### Provided records
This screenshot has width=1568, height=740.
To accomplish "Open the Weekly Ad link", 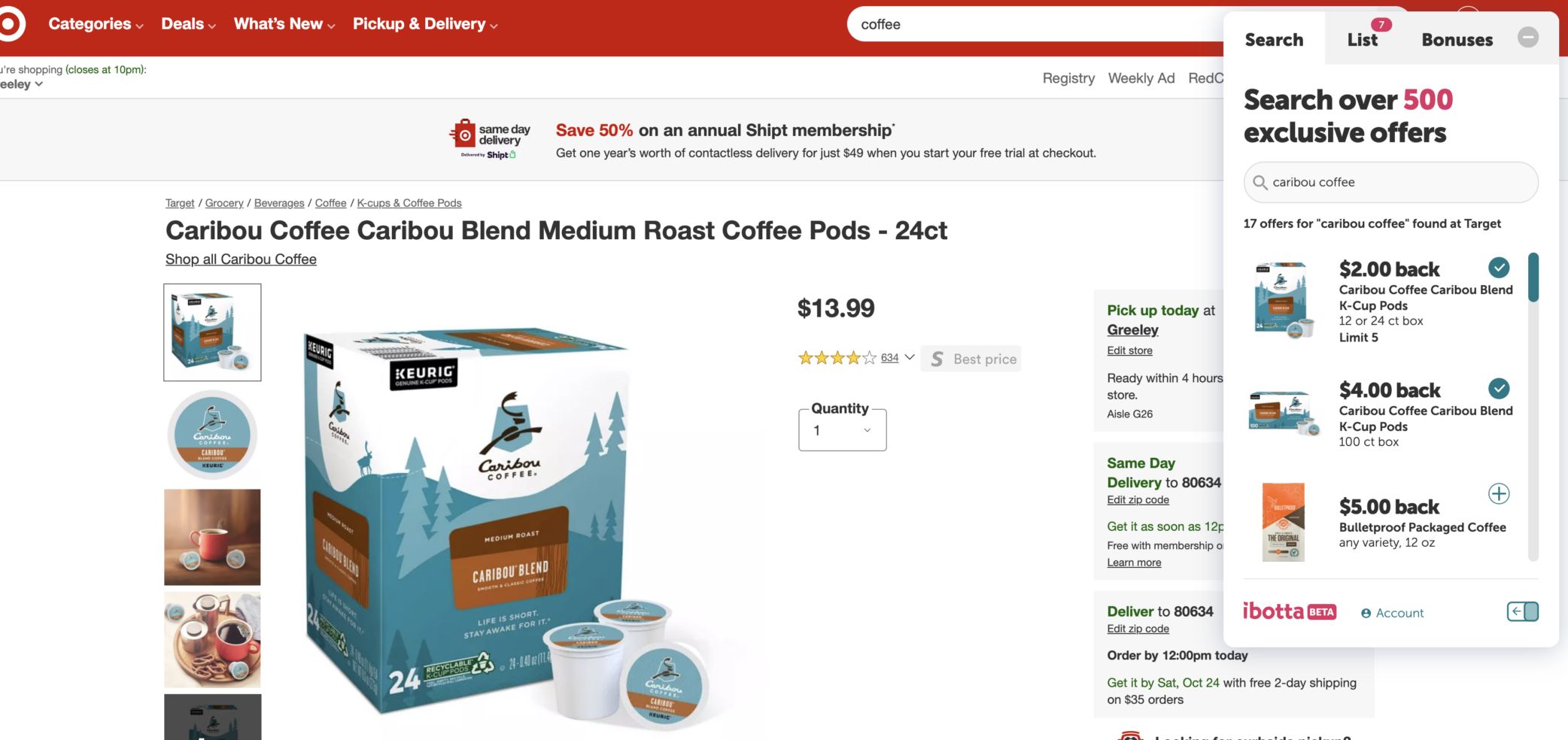I will tap(1141, 78).
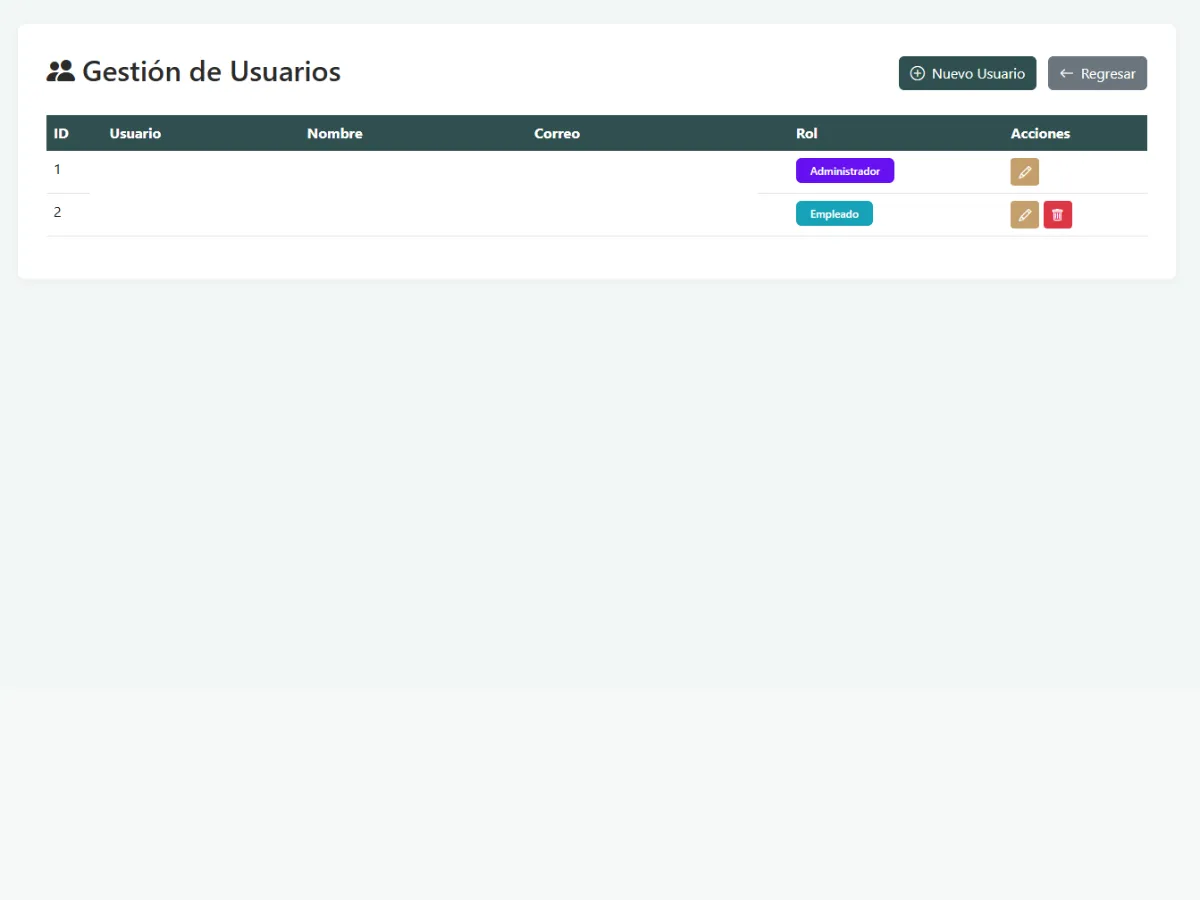Select the table row with ID 2
The width and height of the screenshot is (1200, 900).
[400, 213]
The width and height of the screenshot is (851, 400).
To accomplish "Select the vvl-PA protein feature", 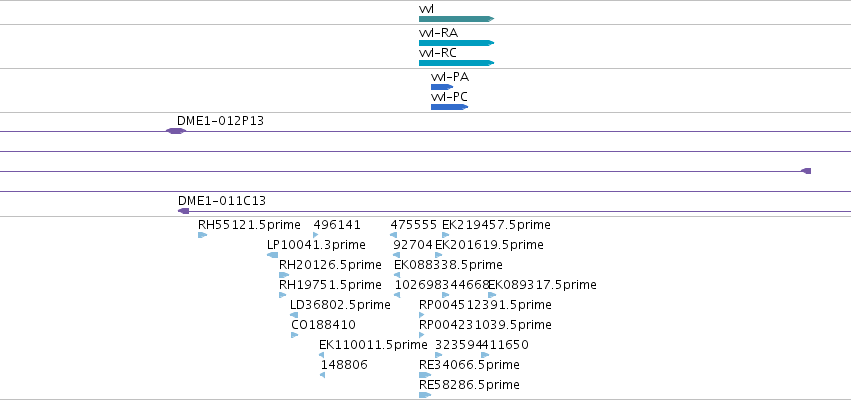I will [442, 87].
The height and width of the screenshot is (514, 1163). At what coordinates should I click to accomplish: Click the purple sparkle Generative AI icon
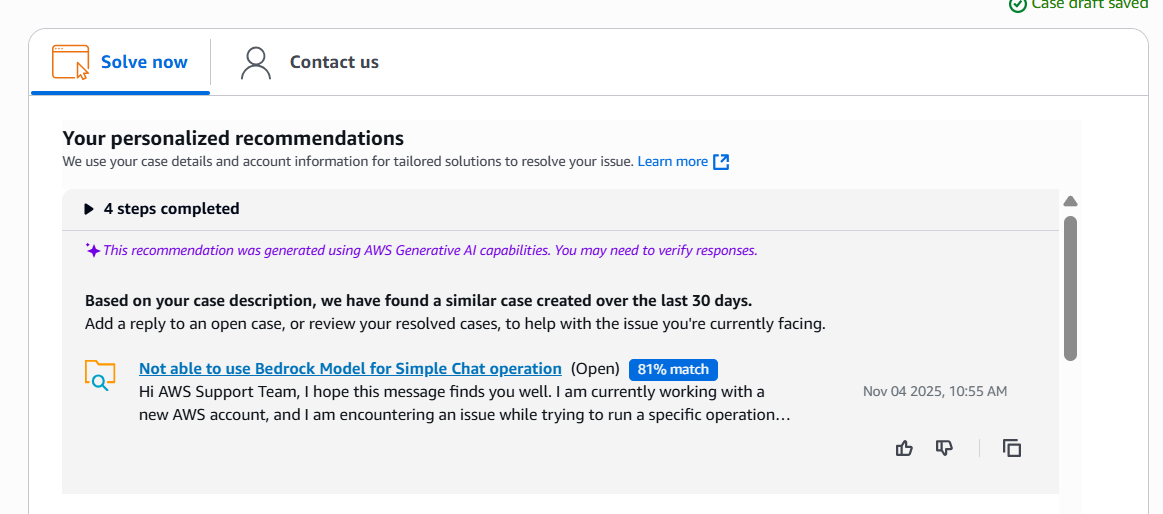point(93,250)
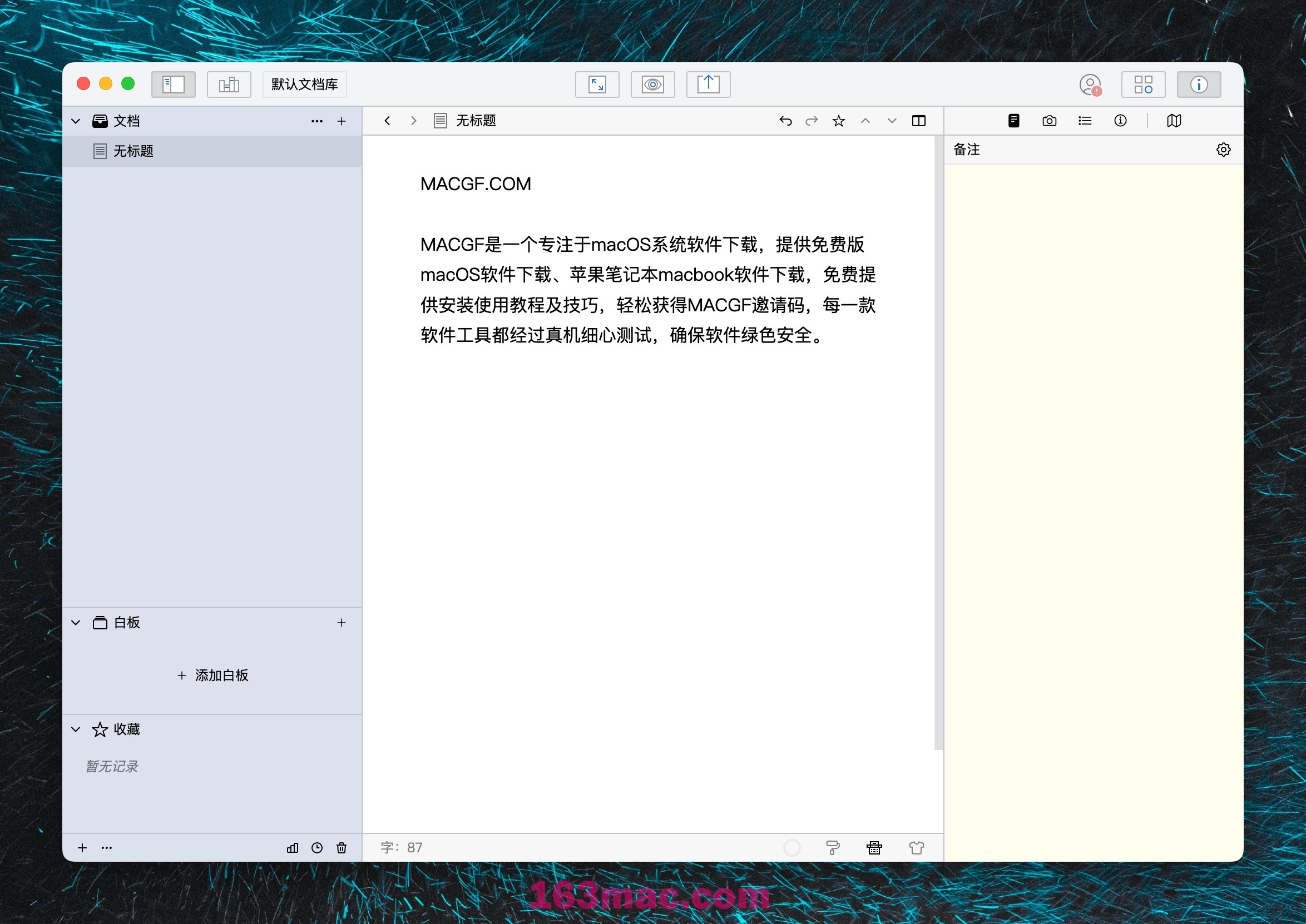Expand the 收藏 section in sidebar

coord(78,728)
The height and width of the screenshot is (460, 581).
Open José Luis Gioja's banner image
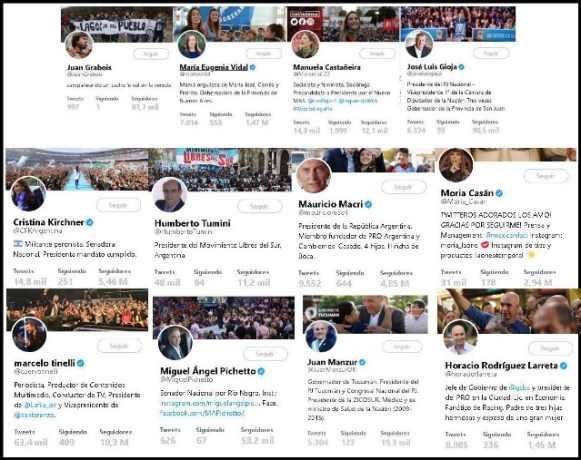pos(458,24)
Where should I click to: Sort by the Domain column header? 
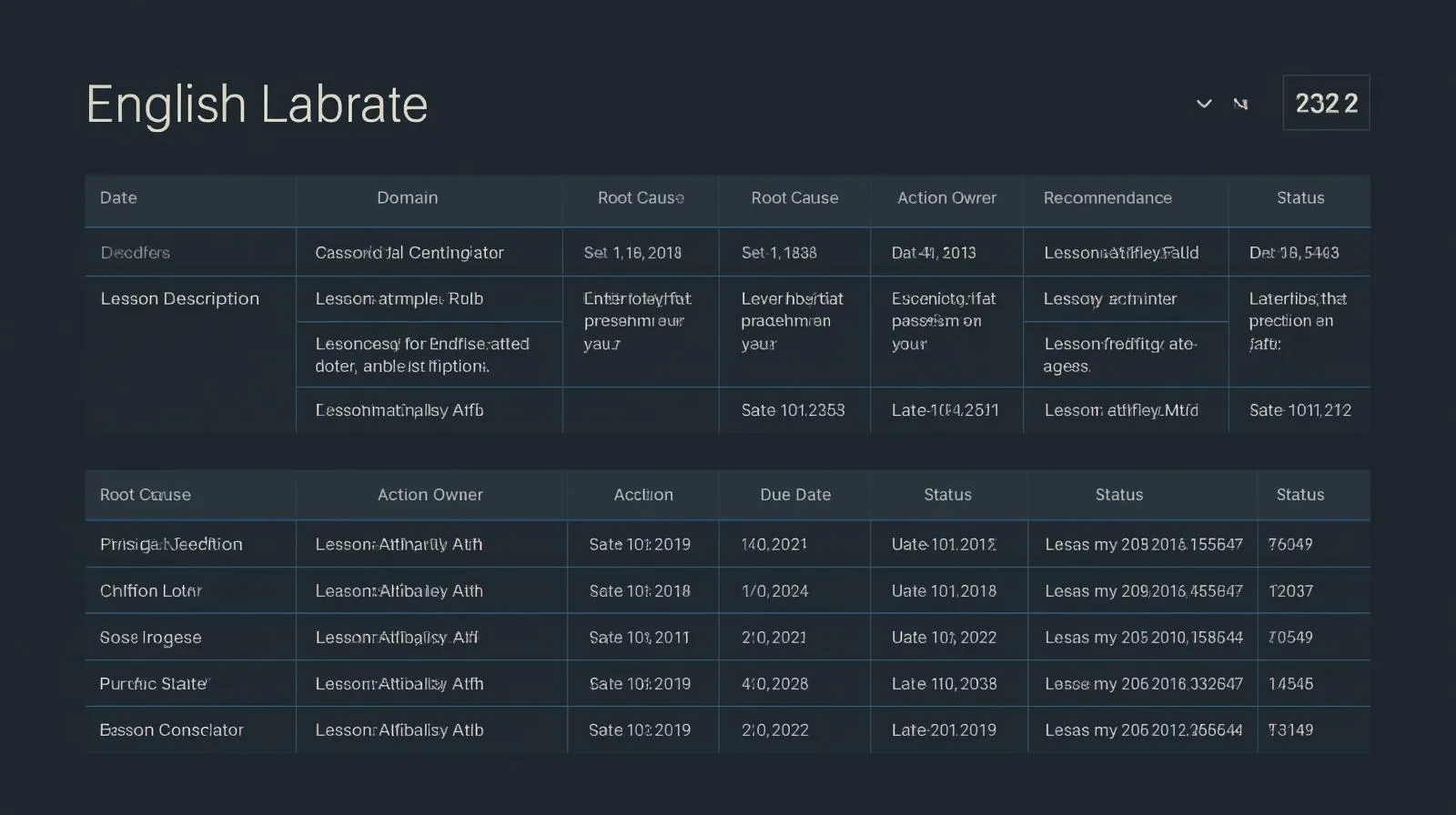pyautogui.click(x=407, y=198)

### What to produce
Beginning with the line where "Open José Luis Gioja's banner image" appears, reproduce every remaining line of the listing above, the last one included, but none of the pictures.

### Exercise solution
Open José Luis Gioja's banner image
pos(458,24)
Where should I click to: Sort by the Domain column header? 
pyautogui.click(x=407, y=198)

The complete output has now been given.